Mutual funds price once a day, at end of day (EOD), and they don’t report volume. But orders --to buy or to sell-- have to be submitted BEFORE market close. So you never know what price you’re going to get (though there are ways to make a good guess). If mutual funds are charted with the same types of bars used for stocks or ETFs, this is what a chart might look like (assuming colored OHLC bars are used).
Pretty hard to tell what’s going on, right? But things can be improved hugely by adding a 1-period, simple moving average (SMA) to connect the dashed lines.
If the HA Smoothed indicator is added, the trends become obvious, and the actual prices can still be seen.

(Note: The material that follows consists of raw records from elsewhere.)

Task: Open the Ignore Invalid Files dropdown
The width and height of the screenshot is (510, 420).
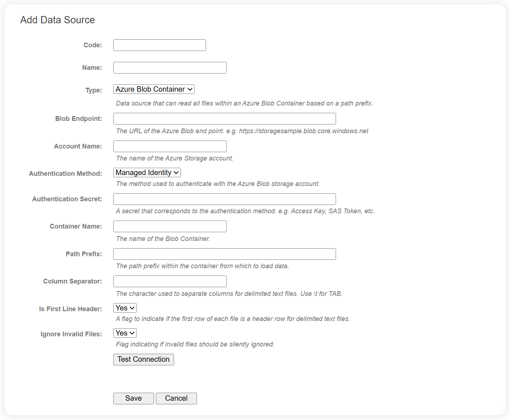Action: pyautogui.click(x=124, y=333)
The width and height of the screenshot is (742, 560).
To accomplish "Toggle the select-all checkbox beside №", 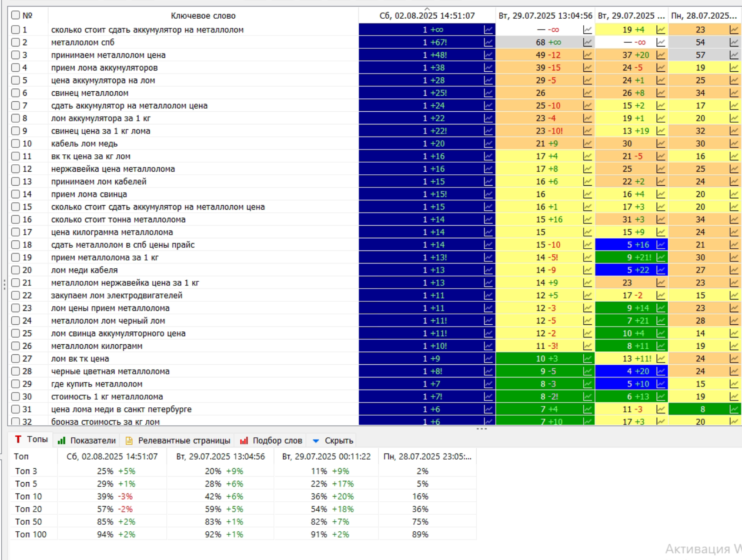I will 16,15.
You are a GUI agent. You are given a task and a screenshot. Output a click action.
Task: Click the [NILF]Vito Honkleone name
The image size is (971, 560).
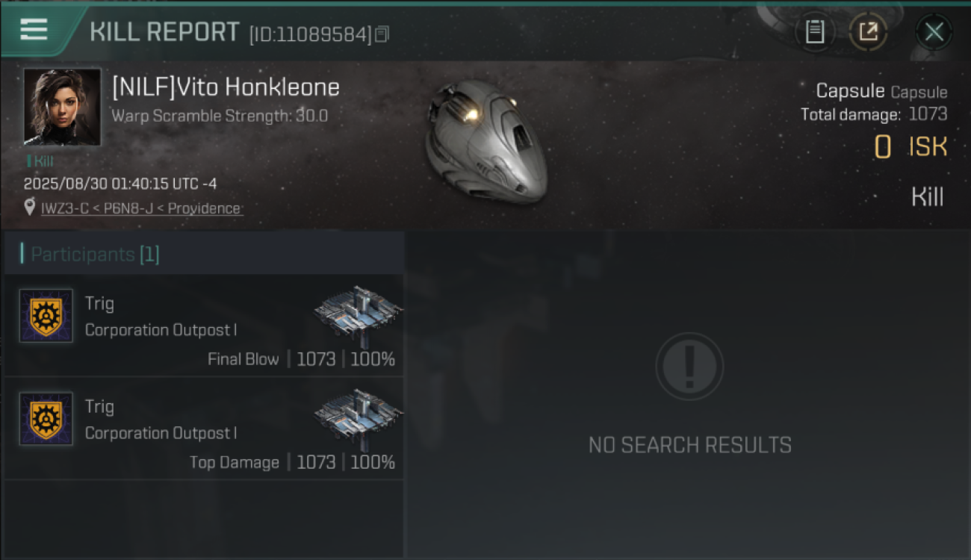point(226,87)
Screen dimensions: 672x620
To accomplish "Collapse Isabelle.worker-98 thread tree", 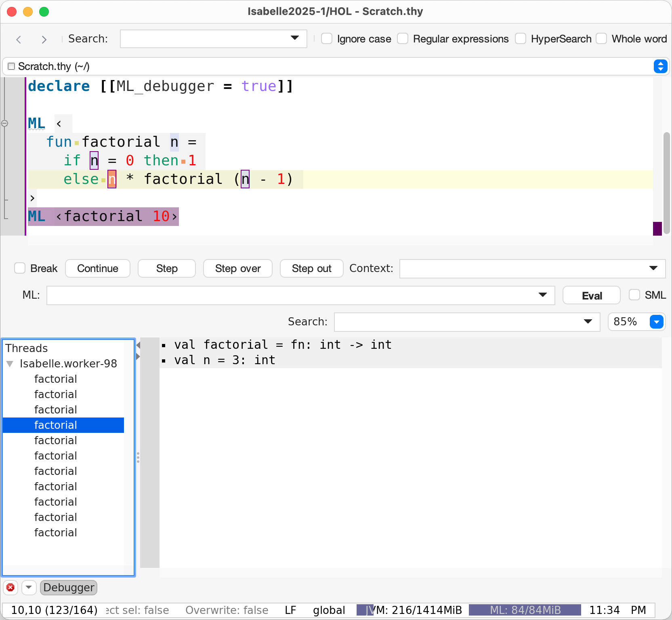I will point(10,364).
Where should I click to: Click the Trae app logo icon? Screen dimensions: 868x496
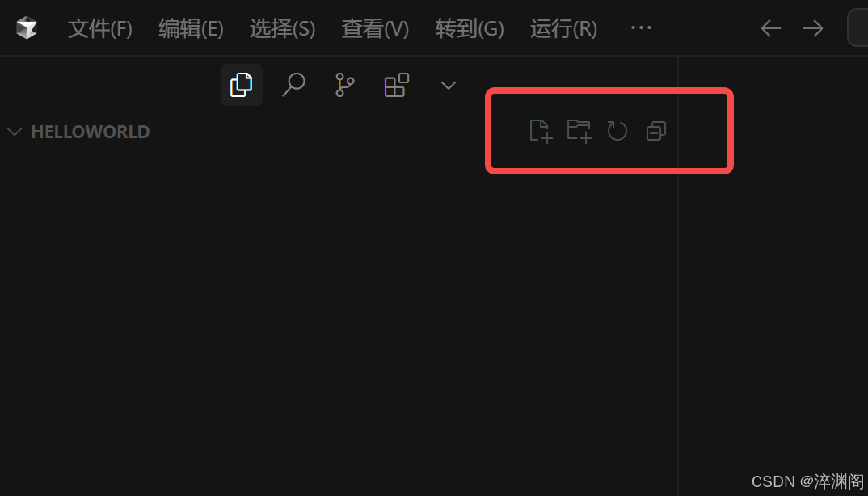pyautogui.click(x=26, y=27)

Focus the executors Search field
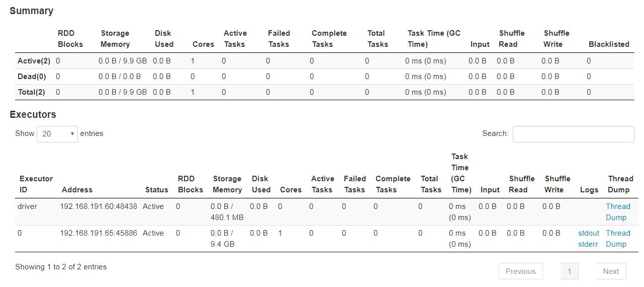click(x=573, y=134)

Let’s take a closer look at that chart. There are four segments (or waves) to it. A rising wave, followed by a falling waved, followed by another rising wave, followed by a (still ongoing) falling wave. 1-2-3-4. Simple. Surf’s up, right? However, let’s zoom in some more and try to see where it might have been prudent to get onboard wave #3.
Quill argues that the ‘Buy’ rule is simple. Get in when the bars turn from ‘red’ to ‘green’. This time, doing so would mean you caught a low price that the next day’s higher price would have created a fat profit for you, and you’d feel like a trading genius. But prices fall the next day, and the day after that. So, now you should be getting worried they’ll fall a third day and, maybe, a fourth. What to do? This is where/when you need to decide how much “wiggle room” you’re going to allow yourself. Said another way, “At what point do you cut your losses?” Are there any indicators that might help you make a decision? In fact, there are, as the following chart suggests.
Again, look at the middle of the chart with Quill’s 'Buy" rule in mind. He says, 'buy when the bars turn from ‘red’ to ‘green’. Note, also, that underneath the first green bar you see (following the second wave --which was a falling one-- there’s a fat green dot. That setup is as good a ‘buy’ signal as you’re going to get, and the signal should be acted on. On that, Quill and I would agree. You don’t hang around waiting to accumulate more evidence. Or in Ben Graham talk, you accept ‘information-risk’ to reduce ‘price risk’. (And if he didn’t say it, then Justin Mamis sure does in his book, The Nature of Risk.
Back to the chart. We got in on a solid signal. However, the following day, the dot turns ‘red’, and it jumps on top of the HA bar. Opps. What’s going on? Simple. The SAR indicator (which BC calls Parabolic Time/Price) says the trend has switched back to ‘down’. Therefore, if you’re a panicky, Chicken Little trader like me, you’d get out the following day. However, if you’re a bold and brave trader with stones like Quill, you’d stay with the position, because you’re still in the money (ITM) on it, and the HA bars are still printing ‘green’.
Therefore, I’d suggest that this investing/trading stuff isn’t just about seeing an opportunity and trying to jump on it, but a matter of knowing who you are and how you manage risk. How are you going to discover that? By charting lots of examples of whatever it is you intend to invest in and doing these sorts of “What if’s?” when the chart is at the “hard, right-hand side of the page” and you can’t see what the next day’s price will be.
What I predict you’ll find is this. Quill’s rule will make you money, on average and over the long haul, because the rule comes from his decades of market experience, and he’s the best trader you’re ever going to meet. However, I would also predict that if you add PATP as a filter and only take trades where HA Smoothie and PARTP are BOTH in synch, and always get out when they disagee, you’ll cut your loss-rate. But what doing so WON’T do is increase your overal profitability. ‘Fast-on/fast-out’ means smaller losses, but it also means smaller profits. That’s just how the numbers work out, and that’s what decades of studies done on investing and investors report. The big money goes to them who can tolerate big drawdowns. (Look up Dennis Ritchie and the Turtles Method.)
I’ve run enough back-tests to know --for my own comfort and sanity-- I need to filter my signals rather than depend on HA Smoothie alone. What you decide to do should be based on what you can prove to yourself might work best for you and your own personality, and it might well involve an entirely different way of charting stocks and an entirely different rule set.
There is no “one best way” to do any of this stuff. There is only what works for you.